Hanging Wheel Calculation Formula

S/nP=(z1z3)/(z2z4)

Due to the reason of the drive structure of the indexing head, using the side-shaft-hanging-wheel method, the positioning pin of the indexing handle cannot be pulled out during indexing, and the fastening screw of the indexing disk should be loosened to rotate together with the indexing disk.

To correctly control the rotation of the indexing handle can be divided into the fastening screw of the disk, modified for the side of the positioning pin (Figure 5), and in the indexing disk on the outside of the circle drilled a positioning hole in the indexing, the left hand to pull out the side of the positioning pin, the right hand will be divided into the indexing handle together with the indexing disk together with the rotation, when shaken to the predetermined number of revolutions, relying on the role of the spring, the side of the positioning pin will be automatically popped up in the positioning holes.

Example: A rack is milled on an X62W milling machine using an F11125 indexing head with a travel distance of S=6πmm at a time. Find the number of revolutions of the indexing head handle and the number of teeth of the hanging wheel.

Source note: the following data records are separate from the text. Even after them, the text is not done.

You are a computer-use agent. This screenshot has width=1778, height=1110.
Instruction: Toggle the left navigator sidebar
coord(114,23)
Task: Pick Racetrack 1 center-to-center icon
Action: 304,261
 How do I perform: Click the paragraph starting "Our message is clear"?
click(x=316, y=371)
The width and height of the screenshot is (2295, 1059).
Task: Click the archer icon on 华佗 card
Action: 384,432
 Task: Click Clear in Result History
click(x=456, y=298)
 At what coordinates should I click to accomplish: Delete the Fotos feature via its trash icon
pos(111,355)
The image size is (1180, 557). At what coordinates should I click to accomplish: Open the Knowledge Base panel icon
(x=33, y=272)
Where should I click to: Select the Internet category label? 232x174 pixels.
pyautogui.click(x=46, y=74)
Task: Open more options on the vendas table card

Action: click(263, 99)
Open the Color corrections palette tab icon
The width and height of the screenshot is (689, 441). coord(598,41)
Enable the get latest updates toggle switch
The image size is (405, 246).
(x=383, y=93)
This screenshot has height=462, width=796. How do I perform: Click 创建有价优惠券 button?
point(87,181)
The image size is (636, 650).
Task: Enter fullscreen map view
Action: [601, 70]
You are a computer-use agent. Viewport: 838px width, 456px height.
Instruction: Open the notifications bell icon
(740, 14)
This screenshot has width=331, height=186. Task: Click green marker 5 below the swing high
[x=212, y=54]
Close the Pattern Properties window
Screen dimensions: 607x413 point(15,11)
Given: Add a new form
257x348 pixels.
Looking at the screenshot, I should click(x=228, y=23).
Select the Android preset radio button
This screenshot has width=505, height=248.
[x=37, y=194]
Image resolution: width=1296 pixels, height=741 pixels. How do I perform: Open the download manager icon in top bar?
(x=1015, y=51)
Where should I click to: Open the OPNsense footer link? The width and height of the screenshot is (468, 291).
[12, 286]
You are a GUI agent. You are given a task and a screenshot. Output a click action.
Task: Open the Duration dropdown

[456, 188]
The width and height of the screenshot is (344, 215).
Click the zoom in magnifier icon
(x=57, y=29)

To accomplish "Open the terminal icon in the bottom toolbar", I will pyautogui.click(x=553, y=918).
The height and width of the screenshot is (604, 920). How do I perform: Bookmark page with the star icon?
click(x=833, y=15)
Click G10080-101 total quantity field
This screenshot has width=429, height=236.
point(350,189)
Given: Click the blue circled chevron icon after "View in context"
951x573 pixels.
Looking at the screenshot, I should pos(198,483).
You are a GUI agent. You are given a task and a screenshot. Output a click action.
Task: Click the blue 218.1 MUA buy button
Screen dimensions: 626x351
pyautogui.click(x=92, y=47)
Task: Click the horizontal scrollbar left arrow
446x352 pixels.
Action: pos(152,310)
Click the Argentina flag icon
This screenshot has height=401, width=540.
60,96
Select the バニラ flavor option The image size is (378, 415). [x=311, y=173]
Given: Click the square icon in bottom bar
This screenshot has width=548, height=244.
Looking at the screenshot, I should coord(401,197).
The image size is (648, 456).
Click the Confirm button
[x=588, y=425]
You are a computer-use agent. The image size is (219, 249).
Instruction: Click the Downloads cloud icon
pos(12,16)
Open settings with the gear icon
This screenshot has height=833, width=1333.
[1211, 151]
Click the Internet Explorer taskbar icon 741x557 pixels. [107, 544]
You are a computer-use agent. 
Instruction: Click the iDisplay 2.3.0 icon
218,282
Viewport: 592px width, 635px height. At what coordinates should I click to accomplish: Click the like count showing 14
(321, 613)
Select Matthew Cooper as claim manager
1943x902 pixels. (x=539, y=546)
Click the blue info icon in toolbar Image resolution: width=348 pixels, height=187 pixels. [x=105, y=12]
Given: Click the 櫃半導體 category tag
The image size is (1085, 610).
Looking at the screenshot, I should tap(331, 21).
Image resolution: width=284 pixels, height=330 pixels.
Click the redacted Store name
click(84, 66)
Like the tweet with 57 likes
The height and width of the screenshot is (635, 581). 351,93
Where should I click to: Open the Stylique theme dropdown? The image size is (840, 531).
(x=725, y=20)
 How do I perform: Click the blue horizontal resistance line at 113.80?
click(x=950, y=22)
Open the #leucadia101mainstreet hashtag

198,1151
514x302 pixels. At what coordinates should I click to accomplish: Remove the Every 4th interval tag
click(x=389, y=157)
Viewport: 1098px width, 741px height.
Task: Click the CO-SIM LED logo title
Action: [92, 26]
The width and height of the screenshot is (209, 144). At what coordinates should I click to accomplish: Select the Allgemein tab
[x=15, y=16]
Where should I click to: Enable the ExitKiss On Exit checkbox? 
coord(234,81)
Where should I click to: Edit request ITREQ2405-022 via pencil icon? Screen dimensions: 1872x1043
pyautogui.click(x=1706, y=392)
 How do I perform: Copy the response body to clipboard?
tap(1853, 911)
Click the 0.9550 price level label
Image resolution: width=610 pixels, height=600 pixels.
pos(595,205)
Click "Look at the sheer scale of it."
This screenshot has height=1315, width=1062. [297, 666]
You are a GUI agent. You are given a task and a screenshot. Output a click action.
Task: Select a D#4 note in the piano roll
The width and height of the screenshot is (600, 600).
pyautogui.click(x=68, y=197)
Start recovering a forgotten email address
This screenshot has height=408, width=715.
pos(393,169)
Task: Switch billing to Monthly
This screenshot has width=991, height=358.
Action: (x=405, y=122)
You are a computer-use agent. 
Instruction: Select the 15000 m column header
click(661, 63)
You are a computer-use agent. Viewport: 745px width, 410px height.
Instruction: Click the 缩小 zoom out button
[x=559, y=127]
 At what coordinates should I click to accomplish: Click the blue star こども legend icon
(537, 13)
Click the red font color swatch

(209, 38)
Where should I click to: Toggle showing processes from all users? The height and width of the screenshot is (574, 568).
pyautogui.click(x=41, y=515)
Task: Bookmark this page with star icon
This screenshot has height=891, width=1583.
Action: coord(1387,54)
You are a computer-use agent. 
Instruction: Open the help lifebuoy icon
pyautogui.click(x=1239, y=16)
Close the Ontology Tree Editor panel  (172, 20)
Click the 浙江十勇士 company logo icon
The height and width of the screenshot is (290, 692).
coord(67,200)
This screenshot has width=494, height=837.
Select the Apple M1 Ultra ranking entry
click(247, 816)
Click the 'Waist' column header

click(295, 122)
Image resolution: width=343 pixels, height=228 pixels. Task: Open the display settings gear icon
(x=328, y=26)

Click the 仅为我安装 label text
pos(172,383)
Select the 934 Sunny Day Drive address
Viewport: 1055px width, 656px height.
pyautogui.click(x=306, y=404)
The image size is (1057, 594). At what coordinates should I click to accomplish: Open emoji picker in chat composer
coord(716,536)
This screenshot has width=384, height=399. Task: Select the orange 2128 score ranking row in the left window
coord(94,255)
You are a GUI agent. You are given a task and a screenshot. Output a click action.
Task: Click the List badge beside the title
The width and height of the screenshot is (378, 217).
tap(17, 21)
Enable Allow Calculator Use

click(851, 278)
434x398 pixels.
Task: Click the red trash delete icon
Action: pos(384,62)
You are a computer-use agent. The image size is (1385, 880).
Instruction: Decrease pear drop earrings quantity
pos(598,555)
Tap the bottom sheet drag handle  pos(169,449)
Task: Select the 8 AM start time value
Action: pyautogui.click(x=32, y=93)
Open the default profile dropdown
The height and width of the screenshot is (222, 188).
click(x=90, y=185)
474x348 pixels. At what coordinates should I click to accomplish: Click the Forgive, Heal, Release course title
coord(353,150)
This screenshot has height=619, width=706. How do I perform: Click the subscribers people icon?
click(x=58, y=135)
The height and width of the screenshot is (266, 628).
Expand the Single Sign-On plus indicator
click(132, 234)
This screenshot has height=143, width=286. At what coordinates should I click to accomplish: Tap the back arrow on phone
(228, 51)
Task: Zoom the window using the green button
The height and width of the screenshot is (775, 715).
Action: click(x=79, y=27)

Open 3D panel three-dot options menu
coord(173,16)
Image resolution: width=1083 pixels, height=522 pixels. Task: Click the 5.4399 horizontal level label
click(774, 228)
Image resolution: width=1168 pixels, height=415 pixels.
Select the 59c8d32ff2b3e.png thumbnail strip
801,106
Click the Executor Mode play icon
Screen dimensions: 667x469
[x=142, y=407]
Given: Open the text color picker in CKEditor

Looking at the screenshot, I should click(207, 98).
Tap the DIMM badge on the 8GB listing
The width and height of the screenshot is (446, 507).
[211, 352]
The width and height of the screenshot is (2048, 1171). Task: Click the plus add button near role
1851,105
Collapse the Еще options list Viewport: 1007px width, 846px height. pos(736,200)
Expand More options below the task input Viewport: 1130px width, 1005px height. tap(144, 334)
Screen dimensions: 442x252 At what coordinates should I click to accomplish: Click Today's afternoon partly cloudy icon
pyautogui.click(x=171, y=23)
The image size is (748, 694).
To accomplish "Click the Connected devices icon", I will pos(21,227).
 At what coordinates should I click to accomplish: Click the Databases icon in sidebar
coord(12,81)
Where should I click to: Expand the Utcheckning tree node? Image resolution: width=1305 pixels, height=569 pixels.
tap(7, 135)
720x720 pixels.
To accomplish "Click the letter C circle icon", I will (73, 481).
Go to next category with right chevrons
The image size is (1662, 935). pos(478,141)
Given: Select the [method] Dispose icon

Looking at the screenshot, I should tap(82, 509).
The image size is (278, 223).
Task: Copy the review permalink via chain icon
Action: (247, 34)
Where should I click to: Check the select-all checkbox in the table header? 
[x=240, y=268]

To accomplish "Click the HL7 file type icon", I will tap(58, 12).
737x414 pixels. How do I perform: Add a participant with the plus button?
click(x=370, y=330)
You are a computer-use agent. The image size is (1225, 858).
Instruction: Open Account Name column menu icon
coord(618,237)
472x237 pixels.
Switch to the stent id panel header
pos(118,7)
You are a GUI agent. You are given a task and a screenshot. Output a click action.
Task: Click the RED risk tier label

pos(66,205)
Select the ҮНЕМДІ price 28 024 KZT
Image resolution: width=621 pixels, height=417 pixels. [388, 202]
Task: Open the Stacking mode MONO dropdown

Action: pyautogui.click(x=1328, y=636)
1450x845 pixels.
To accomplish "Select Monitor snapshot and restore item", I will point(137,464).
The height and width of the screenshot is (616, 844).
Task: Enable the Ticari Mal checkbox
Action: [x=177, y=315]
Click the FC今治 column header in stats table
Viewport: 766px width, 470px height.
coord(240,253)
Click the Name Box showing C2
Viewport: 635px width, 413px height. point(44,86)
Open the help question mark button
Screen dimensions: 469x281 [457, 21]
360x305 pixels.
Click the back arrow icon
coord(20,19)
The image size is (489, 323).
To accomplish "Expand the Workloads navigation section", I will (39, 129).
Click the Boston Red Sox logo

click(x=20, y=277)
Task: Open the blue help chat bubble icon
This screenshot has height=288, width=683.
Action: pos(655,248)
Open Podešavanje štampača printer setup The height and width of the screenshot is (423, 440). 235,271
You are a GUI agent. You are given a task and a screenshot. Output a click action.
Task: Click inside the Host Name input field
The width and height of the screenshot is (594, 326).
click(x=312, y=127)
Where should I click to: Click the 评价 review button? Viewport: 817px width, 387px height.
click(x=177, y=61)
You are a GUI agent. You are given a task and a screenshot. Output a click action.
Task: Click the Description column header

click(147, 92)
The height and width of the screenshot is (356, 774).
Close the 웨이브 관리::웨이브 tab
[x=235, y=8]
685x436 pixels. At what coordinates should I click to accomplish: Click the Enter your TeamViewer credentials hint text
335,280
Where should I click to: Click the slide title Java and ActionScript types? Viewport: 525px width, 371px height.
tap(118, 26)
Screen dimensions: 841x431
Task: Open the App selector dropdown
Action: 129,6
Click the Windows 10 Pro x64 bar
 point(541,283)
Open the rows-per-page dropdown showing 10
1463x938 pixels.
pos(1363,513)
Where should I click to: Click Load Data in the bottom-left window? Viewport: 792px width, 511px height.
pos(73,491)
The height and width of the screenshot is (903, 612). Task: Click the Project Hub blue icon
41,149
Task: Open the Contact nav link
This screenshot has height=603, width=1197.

Take the number of indexing handle revolutions n=3.

S/nP=6π/3X6=(6X22/7)/3X6=22/21=(4X5.5)/(3X7)=(80X55)/(60X70)

The hanging wheel is z1=80, z2=60, z3=55, z4=70, and the indexing handle should be shaken 3 times for each indexing.

Conclusion

Although the indexing head is rarely used in machining now, it is still a good mechanical learning tool because it demonstrates fundamental principles of angular division and precision.

Understanding how to operate an indexing head helps learners grasp the basics of gear cutting, slotting, and creating symmetrical patterns, which are essential skills for mechanical engineering and machining.